America’s Southward-Looking Mental Map

How an artificial waterway reoriented a nation’s worldview, foreign policy, and maritime strategy.

I saw a parasol on the rocks in Bristol Harbor last Sunday. It was teal, painted, the sort of thing you find in most any gift shop in East Asia or any Chinatown here stateside. Chances are, it came from one of our local bric-a-brac merchants and was tossed there by the stiff south wind blowing into the Narragansett Bay. (Foul words were spoken as I beat into that headwind on my trusty Cannondale.) Still, that bit of flotsam (or was it jetsam?) set me to thinking of Asia, and of the fact that the sea puts New England villages like Bristol in real if circuitous contact with places like Tokyo, Shanghai, and Singapore. It could have drifted here from some exotic locale, though the odds are against it.
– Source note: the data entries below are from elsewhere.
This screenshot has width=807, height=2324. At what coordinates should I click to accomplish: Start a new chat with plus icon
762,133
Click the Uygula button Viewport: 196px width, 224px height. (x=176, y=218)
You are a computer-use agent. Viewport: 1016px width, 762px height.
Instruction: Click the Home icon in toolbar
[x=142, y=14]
How’s that for an excursion into stream-of-consciousness thinking? And there’s more: when I think of shipping out for Asia, I look south toward Central America rather than east or west.  It seems natural to do so now. It wasn’t natural at all before the Panama Canal opened in 1914, culminating decades of on-again, off-again construction efforts by British, French, and American engineers. Writing during World War II, Yale professor Nicholas Spykman maintained that opening an aperture between Atlantic and Pacific swiveled Americans’ mental map of the world 90 degrees southward. Observes Spykman, that “cut through Central America had the effect of turning the whole of the United States around on its axis and giving it direct access to the Pacific Ocean” for the first time.
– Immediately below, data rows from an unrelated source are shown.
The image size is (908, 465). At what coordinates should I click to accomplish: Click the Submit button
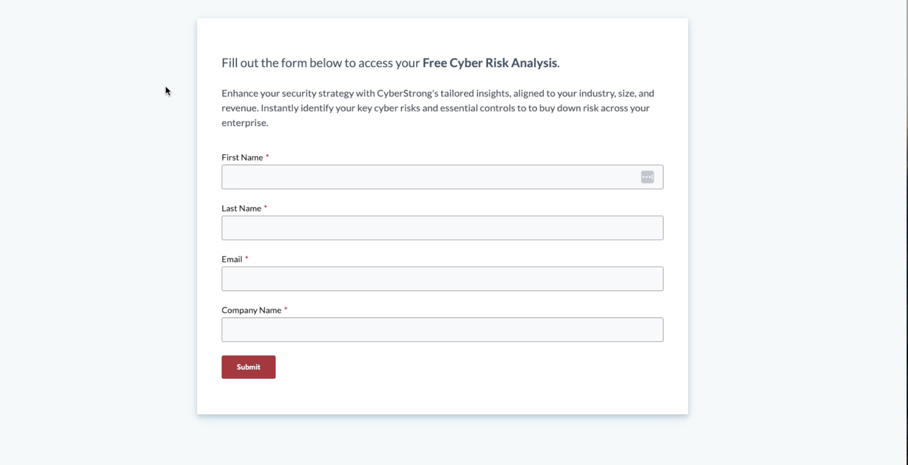point(248,367)
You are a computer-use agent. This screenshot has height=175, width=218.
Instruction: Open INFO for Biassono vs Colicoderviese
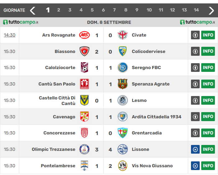click(x=208, y=51)
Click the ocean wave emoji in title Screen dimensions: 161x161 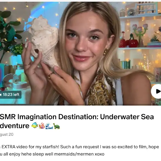pos(49,126)
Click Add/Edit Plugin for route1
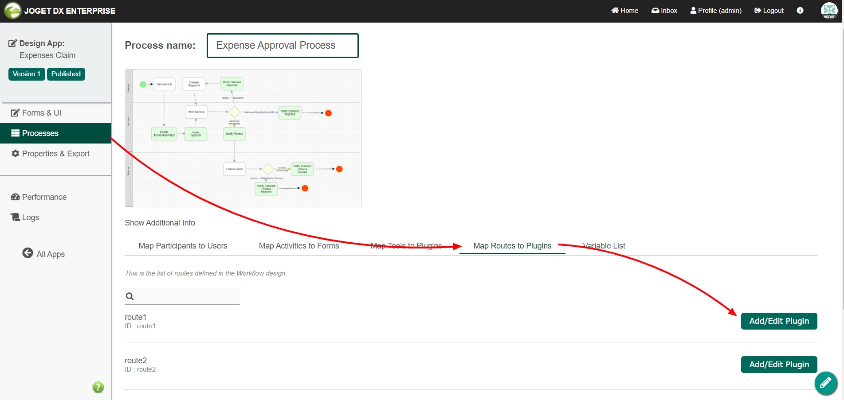The image size is (844, 400). [x=779, y=321]
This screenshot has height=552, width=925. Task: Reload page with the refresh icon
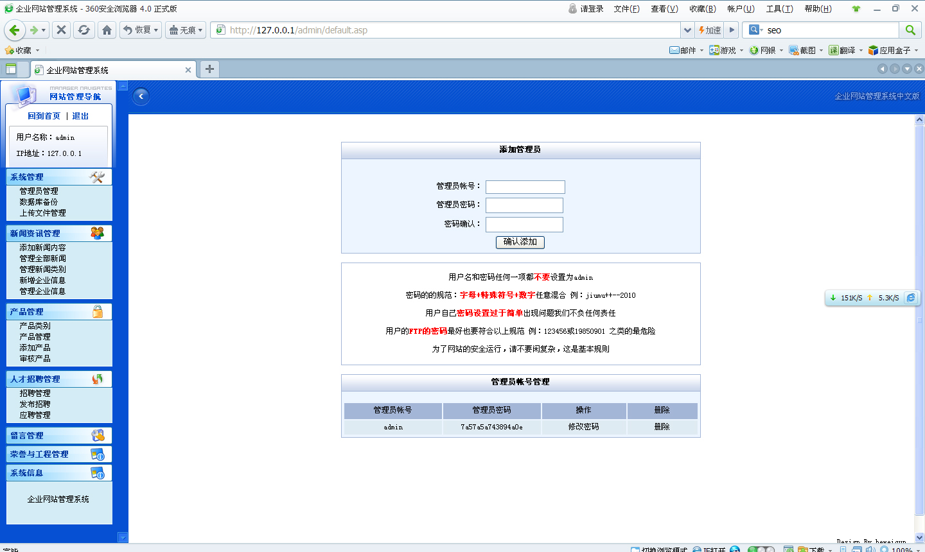(84, 30)
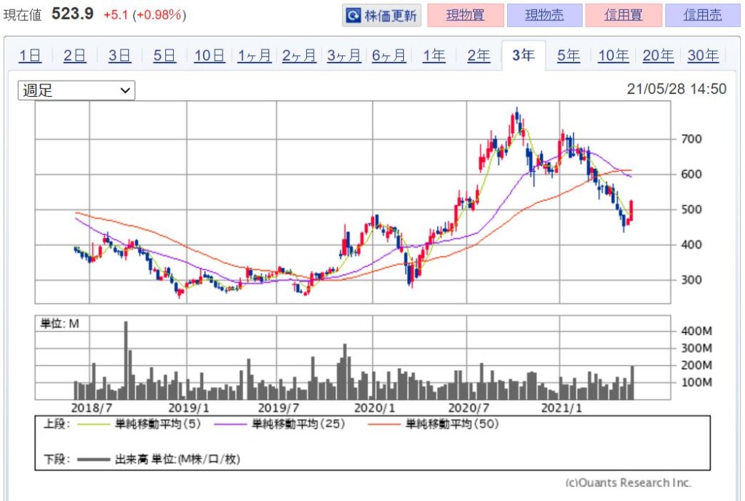Image resolution: width=745 pixels, height=501 pixels.
Task: Switch to the 5年 period tab
Action: pyautogui.click(x=568, y=55)
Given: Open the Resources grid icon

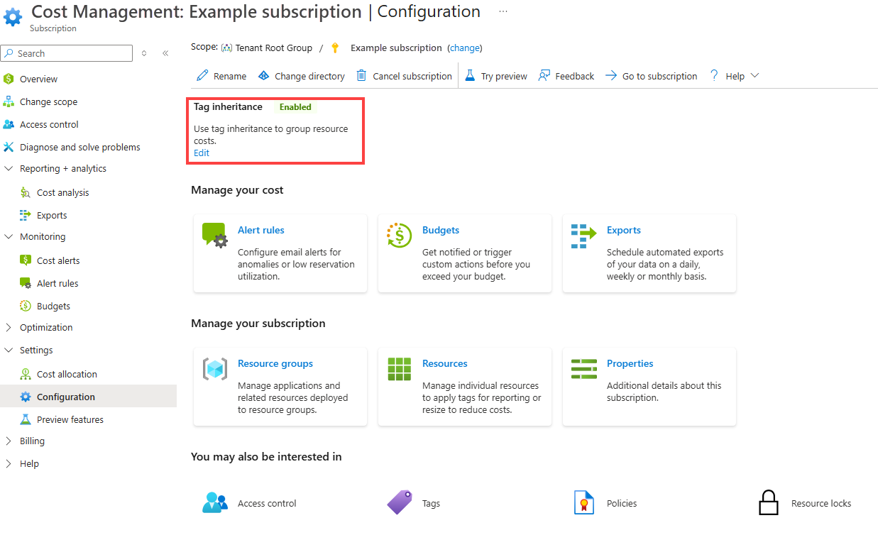Looking at the screenshot, I should tap(398, 368).
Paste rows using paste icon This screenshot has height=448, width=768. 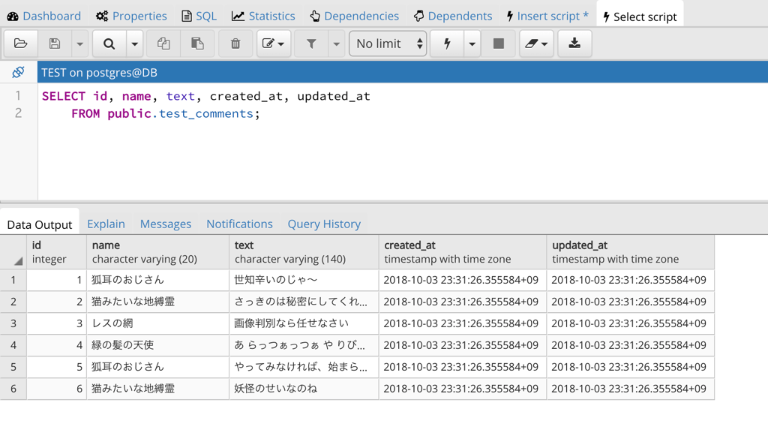point(197,44)
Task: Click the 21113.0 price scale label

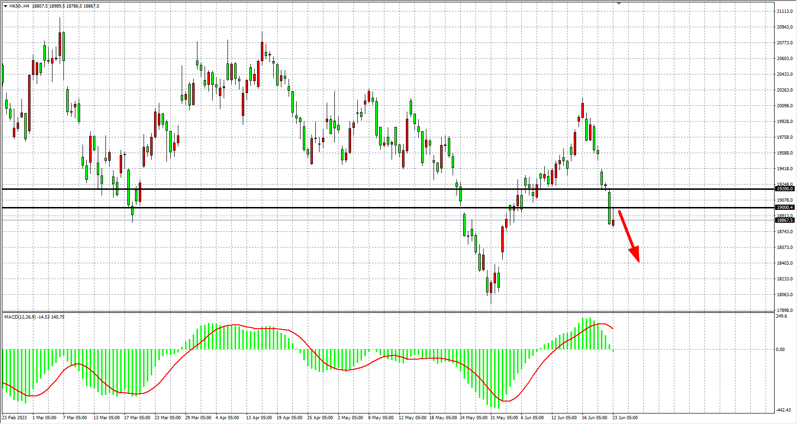Action: tap(785, 11)
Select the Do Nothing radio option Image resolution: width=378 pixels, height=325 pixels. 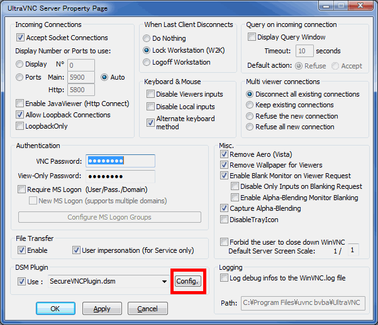147,38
Nor was this just a revolution in geospatial perspectives. It had far-reaching operational consequences. In a real sense, the canal moved east-coast seaports closer to faraway ports of call. For instance, New York now found itself closer to Shanghai in terms of sailing distance than were British ports like Liverpool. Shorter voyages benefited American industry and shipping interests immensely. By the late 19th century, naval enthusiasts like Theodore Roosevelt, Henry Cabot Lodge, and Alfred Thayer Mahan—all sons of northeastern states—became obsessed with controlling the Caribbean Sea and Gulf of Mexico, and thereby assuring free passage for shipping bound to or from the Isthmus. When these scholar-practitioners thought about U.S. maritime supremacy, they were thinking mainly about commanding the Caribbean and Gulf.

For my next trick, I will analyze the strategic importance of…lint!!